Weaknesses in the contracts between the Cabinet and MCOs also appear to be contributing to the declining financial health of many providers. MCO representatives themselves used words like “soft” and “loose” to describe the penalties for contractual noncompliance. Auditors found several areas for improvement, such as strengthening penalties, improving the ability of the Cabinet for Health and Family Service (CHFS) to monitor quality and programmatic requirements and improving transparency. Auditors also recommended establishing restrictions on triage fee caps, which appear to be causing a significant financial burden for some hospitals.
Auditors found the number of providers across the Commonwealth – particularly in rural Kentucky – dropped significantly between 2013 and 2014.
“The drop confirms our fears that many of our providers are struggling to make the transition to a new health care delivery model,” Auditor Edelen said. “It’s important that policymakers get engaged and help ensure that access to care in rural Kentucky remains intact.”

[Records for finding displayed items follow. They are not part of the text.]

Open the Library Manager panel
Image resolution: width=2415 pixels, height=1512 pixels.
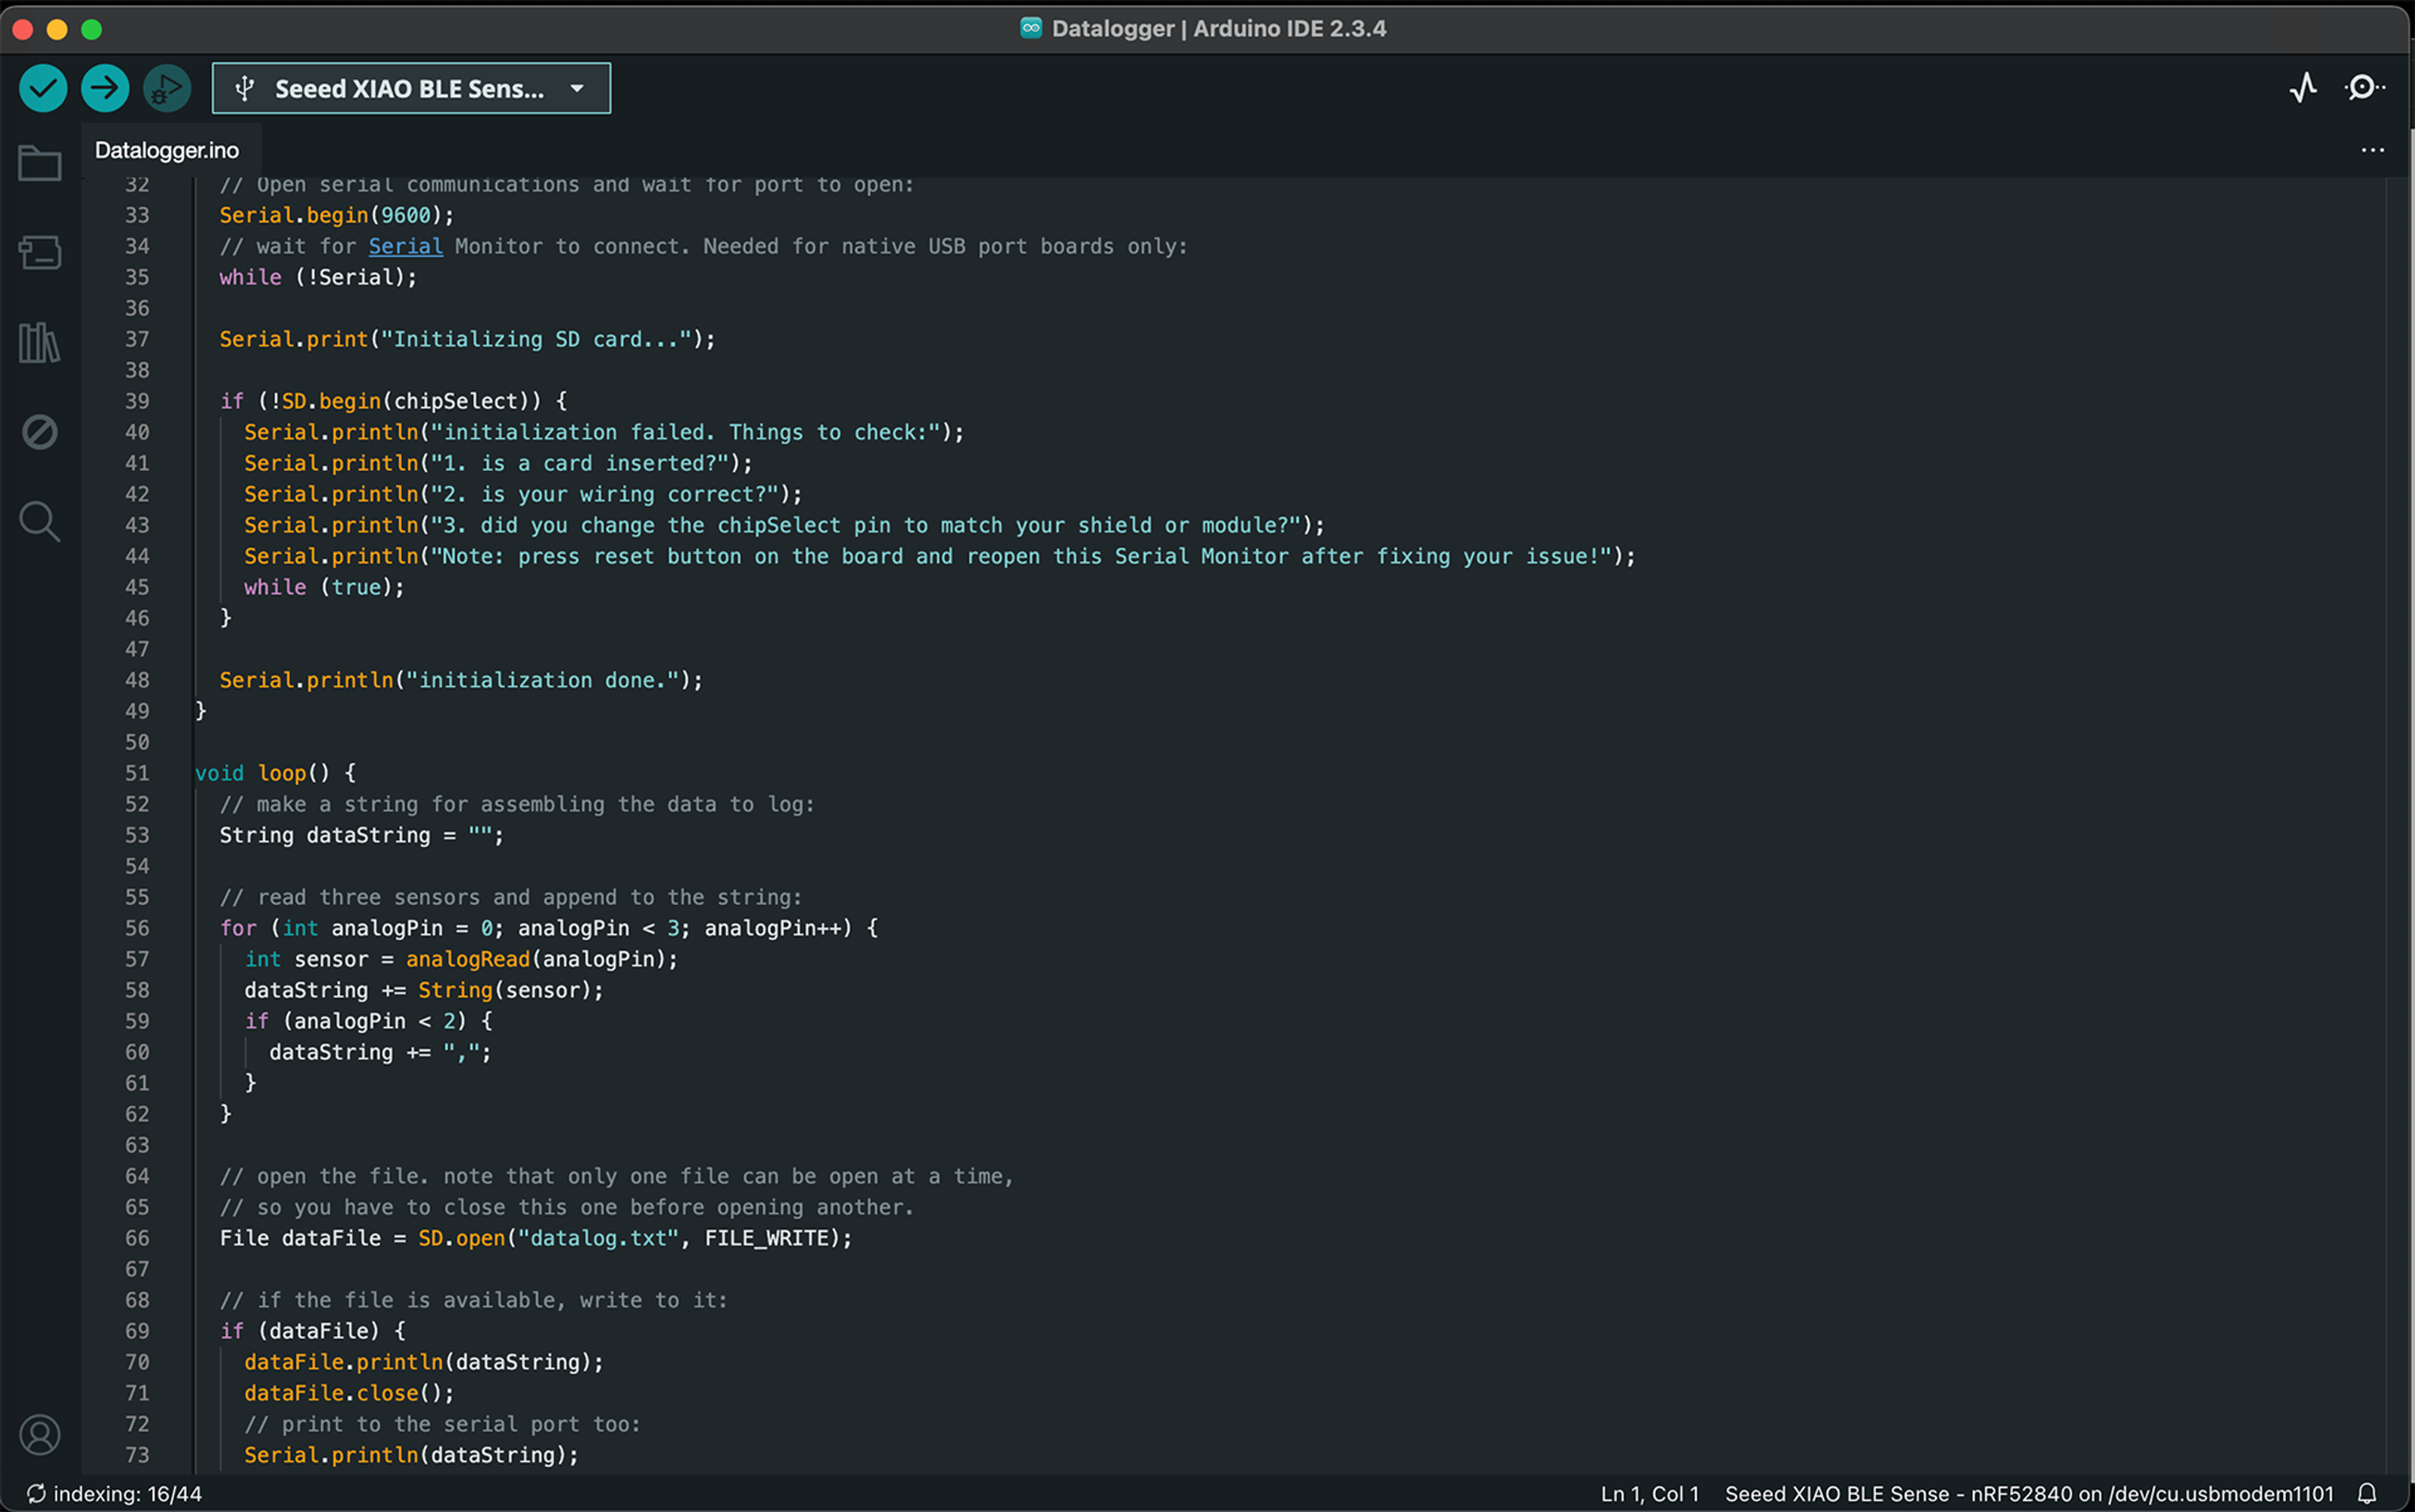[40, 343]
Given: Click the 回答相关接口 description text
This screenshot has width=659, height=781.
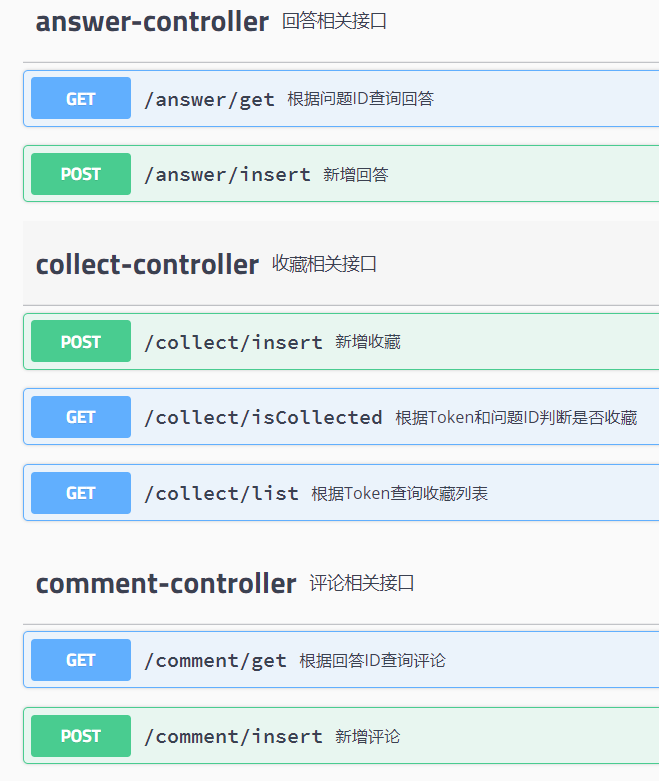Looking at the screenshot, I should (334, 21).
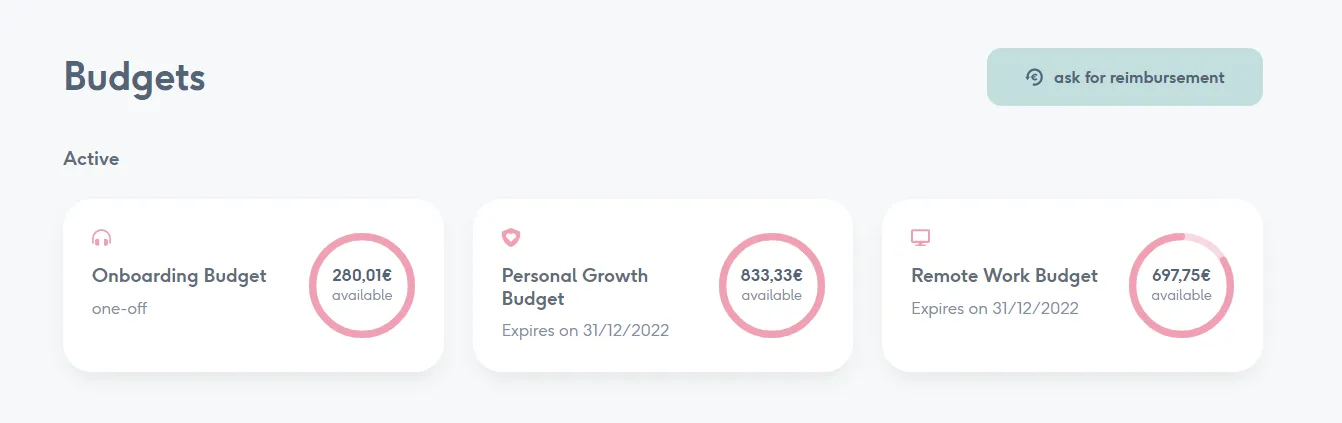The width and height of the screenshot is (1342, 423).
Task: Select the Active section label
Action: (x=91, y=159)
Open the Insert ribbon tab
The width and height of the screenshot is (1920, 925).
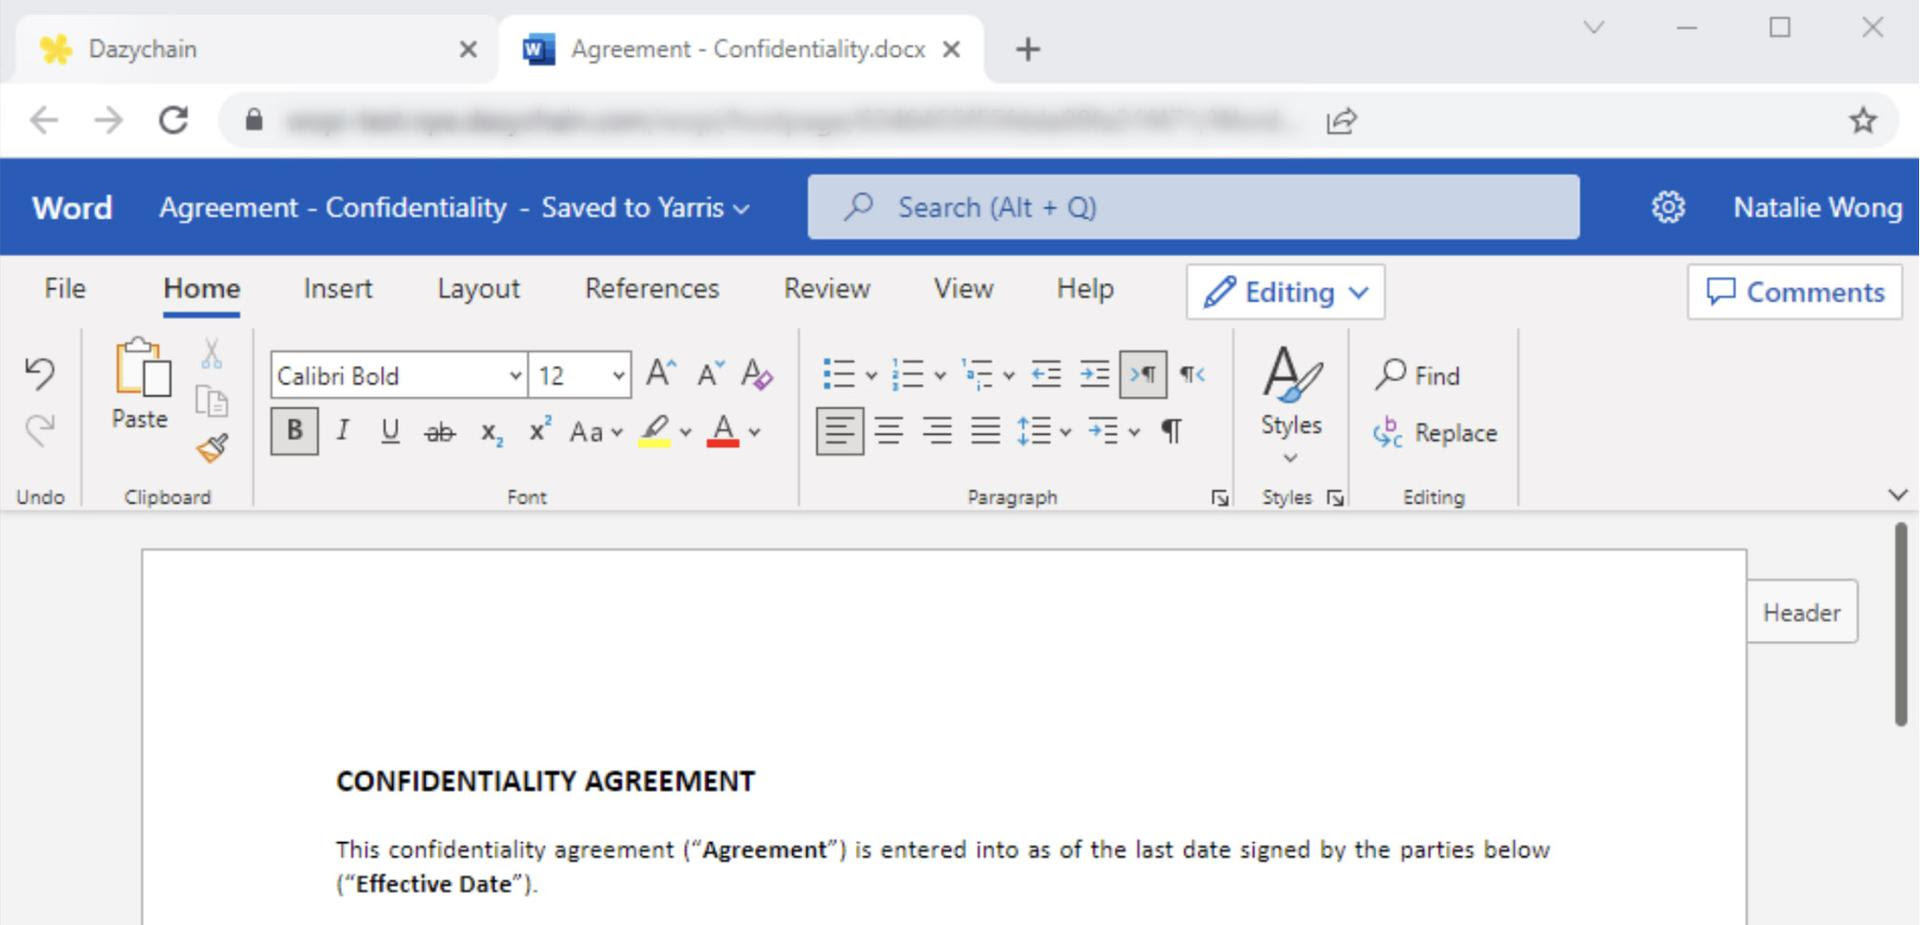(338, 289)
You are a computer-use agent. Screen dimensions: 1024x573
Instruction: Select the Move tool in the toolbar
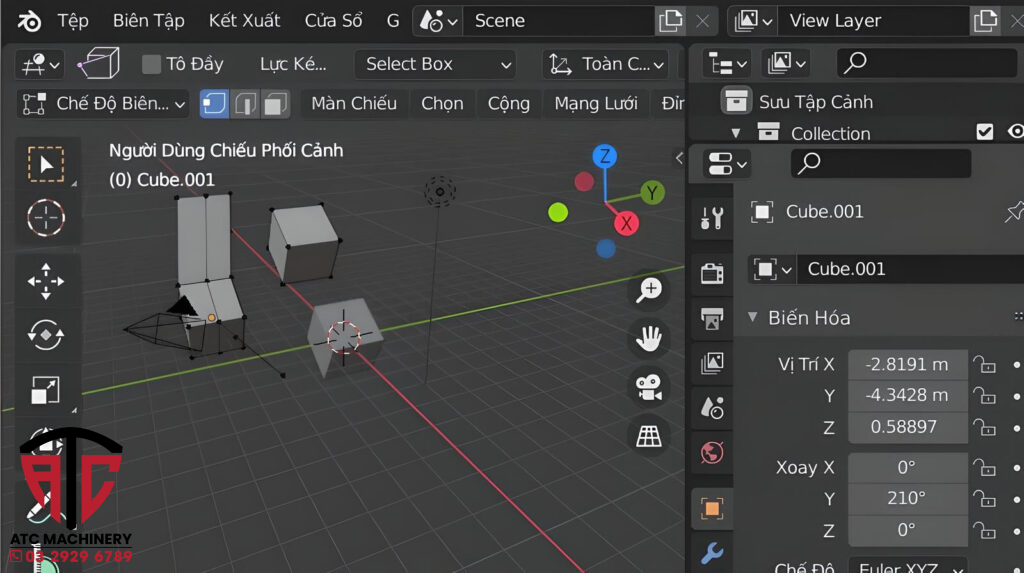click(46, 281)
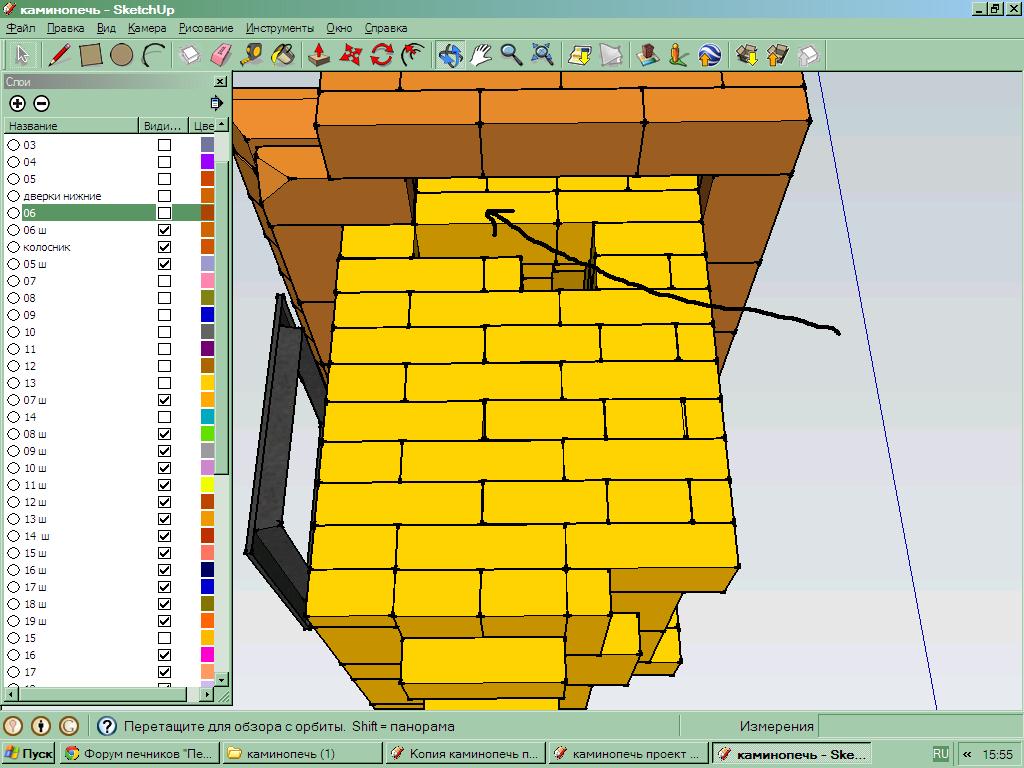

Auditor Edelen recommends that CHFS begins using a tool to regularly monitor the fiscal strength of rural hospitals, particularly Critical Access Hospitals and those that are in poor and fair financial health.
He also recommends that the Governor convene a task force to examine, among other objectives, new models for rural health delivery to ensure quality of care and continued access. The group should evaluate solutions such as affiliations, coalitions and other opportunities for innovation and whether the current regulatory structure gives hospitals the flexibility to retool their business models.
In addition, Auditor Edelen recommends CHFS improve relations with providers and strengthen penalties in MCO contracts.
“We are at a critical juncture in the journey to improving the health of Kentuckians,” Auditor Edelen said. “We’ve made significant strides toward getting more people insured, but we have to make sure those individuals, many of whom are poor and elderly, have places to access care.”